When he was diagnosed with cancer, it tore my whole world apart. I was sixteen at the time and knew nothing of what was to come. I'd never been around death, never seen it first hand, never even been to a funeral at the time. I'd never seen someone fall from a disease that wouldn't claim their life, but wouldn't allow them to live either. It was a disheartening and disgusting display for me, one that made me cry on several occasions.

It happened on his last night. He'd been reduced to nothing, nothing more than a vegetable lying in our guest room. When he'd taken a turn for the worst, my mother demanded he be taken out of the hospital so he could die in our home, with family surrounding him. She couldn't stand the thoughts of him laying there in a hospital bed, surrounded by cold walls and strangers, and his heart stopping, the nurses and orderlies writing it off as just another one gone.

He was very talkative that night, restless and dazed at the same time. I left my room to go sit with and comfort him. I was seventeen then, still living at home while I attended night school. I went into his room. The hall had been quiet, the only sounds being the creaking of the floors as I walked towards the door. Inside his room were the sounds of him, his oxygen, the bed making a rattling sound from him trying to get up. He couldn't do that because he had no strength left in him, but he continued to try.

“Are you okay, Papaw?” I asked him soothingly.

“What am I doing here?” he asked me. “Why are you just sitting there?” I sat down beside him.

“You don't feel well, Papaw,” I said in a loving manner. “You live here with us now.”

“I've got to get up. I've things I gotta do.”

“You don't have enough strength. You need to rest.”

“I can't rest,” he said. “There's not enough time.”

I felt his head, it was piping hot. I couldn't tell how high, but I knew he was running a fever. His body was sweaty. The poor man had been reduced to so little, a man who once carried himself with great pride and dignity. I held both of his hands.

“It's okay, Papaw,” I said. “It's okay. You don't have to worry, it's okay.” He stopped talking and stared at the ceiling. He looked at me and gave a curious smile. He looked down and saw my hands holding his and gave a slight squeeze. He barely had enough strength to do that.

When he left, it was an eerie feeling. I was there. I was sitting next to him holding his hands. I'd stroked his face to get the hair out of his eyes. I'd been there the whole time, but he was gone. There was only the sound of his oxygen machine pumping.
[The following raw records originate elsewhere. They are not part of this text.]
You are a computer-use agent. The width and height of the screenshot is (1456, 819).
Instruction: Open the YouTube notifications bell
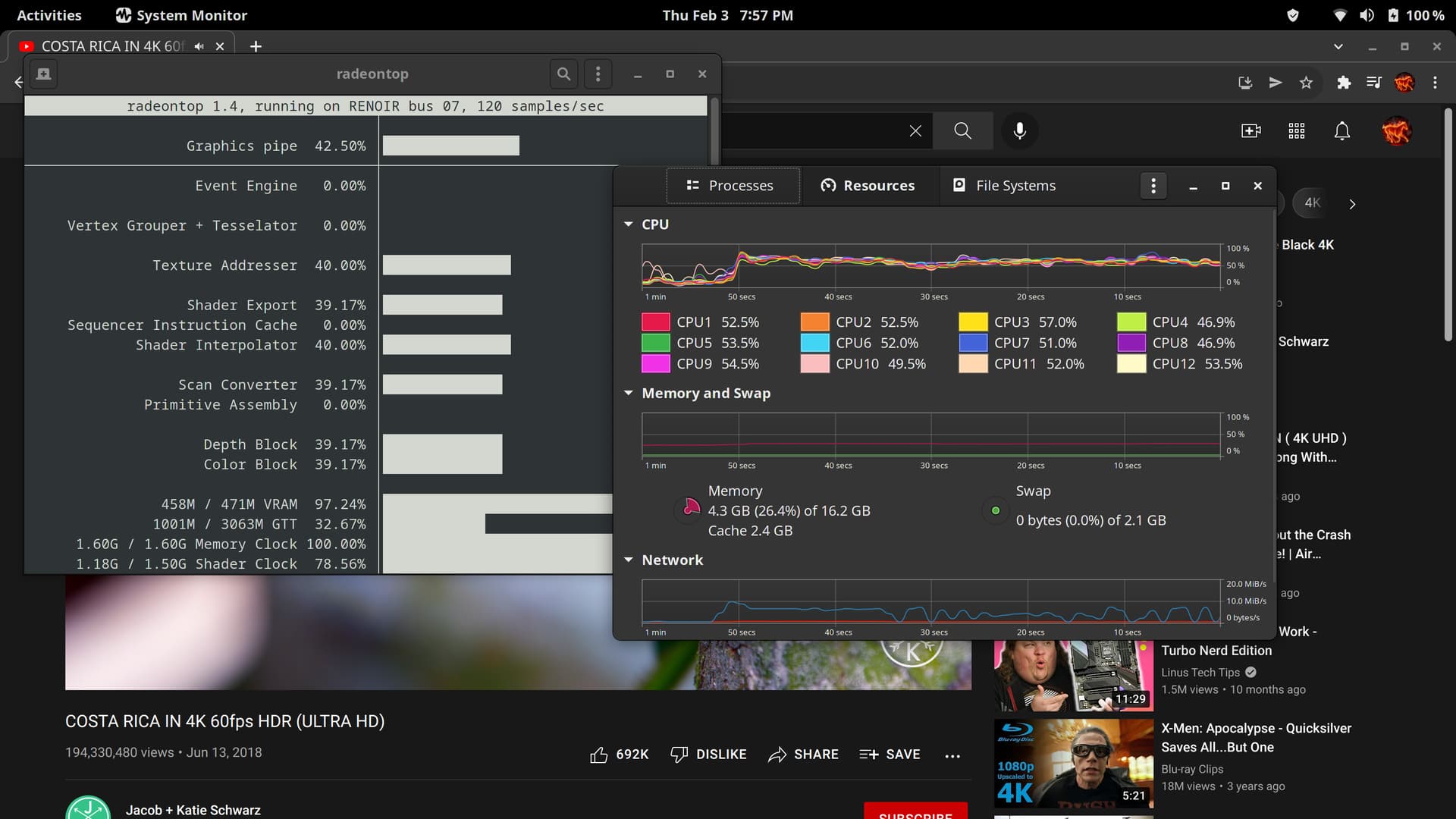[1341, 131]
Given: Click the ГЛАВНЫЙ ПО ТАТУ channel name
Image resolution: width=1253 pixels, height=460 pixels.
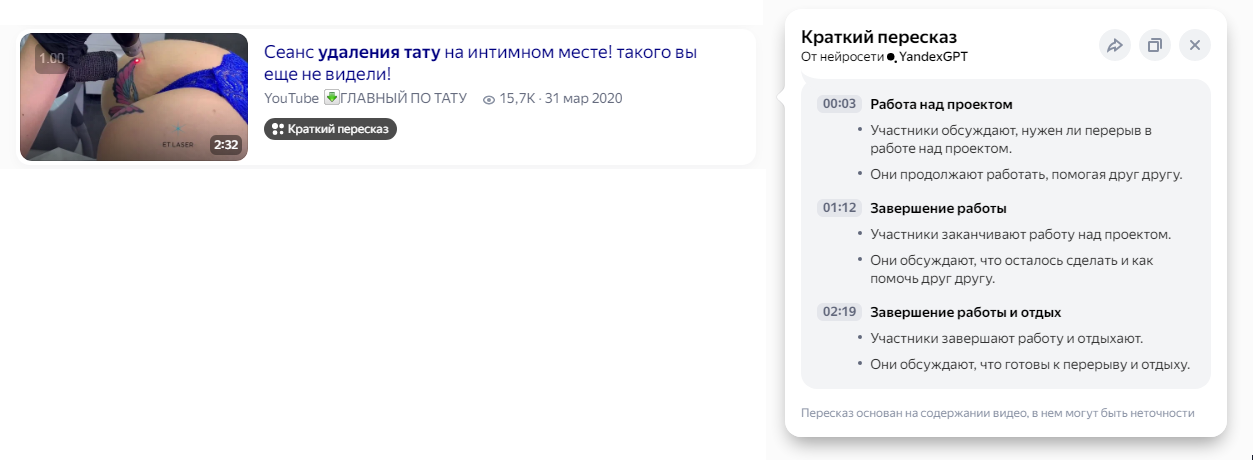Looking at the screenshot, I should point(403,99).
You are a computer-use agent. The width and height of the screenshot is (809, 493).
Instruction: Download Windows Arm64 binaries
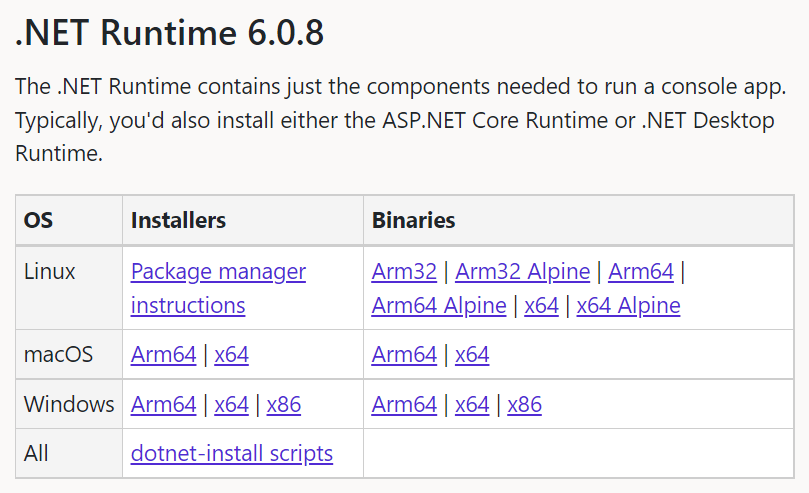404,405
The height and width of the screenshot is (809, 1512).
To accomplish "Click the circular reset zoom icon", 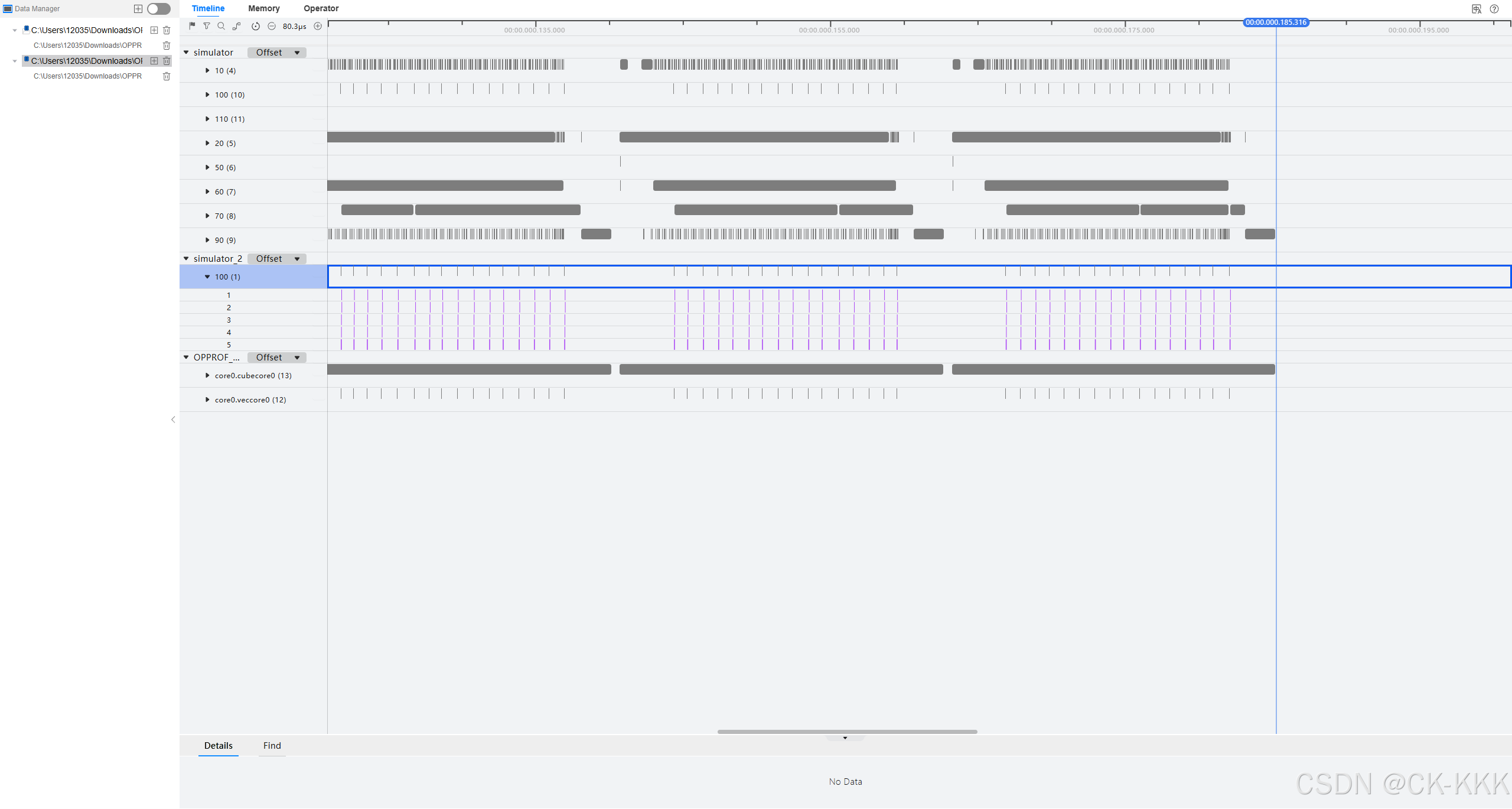I will (x=256, y=26).

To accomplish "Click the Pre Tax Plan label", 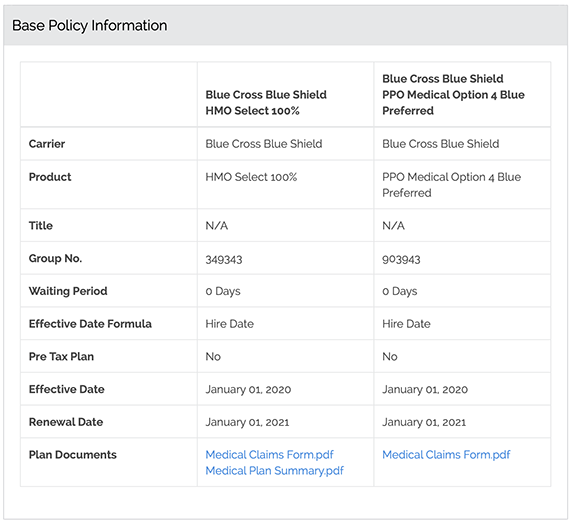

It was that moment and those feelings that send chills down my spine. There I was, a young man of only twenty, and I had ushered my Papaw out of this world and into another. I'd held his hands as he came to peace with all that was. His hands were still warm, but their grip was gone. He simply looked like he was asleep, his oxygen still pumping through his nose. I didn't know what to do or how to respond. I just sat there.

Everything came rushing back to me at once. All the things we'd done while I was growing up, the places he'd taken me, the things he'd shown me, the advice he'd given me on so many things, things I couldn't even go to my parents about. I realized the memories were now all I had of him. There would be things that would be passed around the family, but that was the only thing that was truly mine. It gave me a new feeling; a strange one I'd never experienced. I laid his hands down on his bed and stood up. His lifeless body was before me. But there seemed to be some sort of glow about him. I've never had any opinions on the afterlife or lack there of. It didn't matter to me, but wherever he was, I could tell it made him happy. I knew his time had come, and I knew it was for the better. He didn't want to be like this, and I was glad to know he was okay now. As the tears formed in my eyes, a smile showed, then slowly faded away.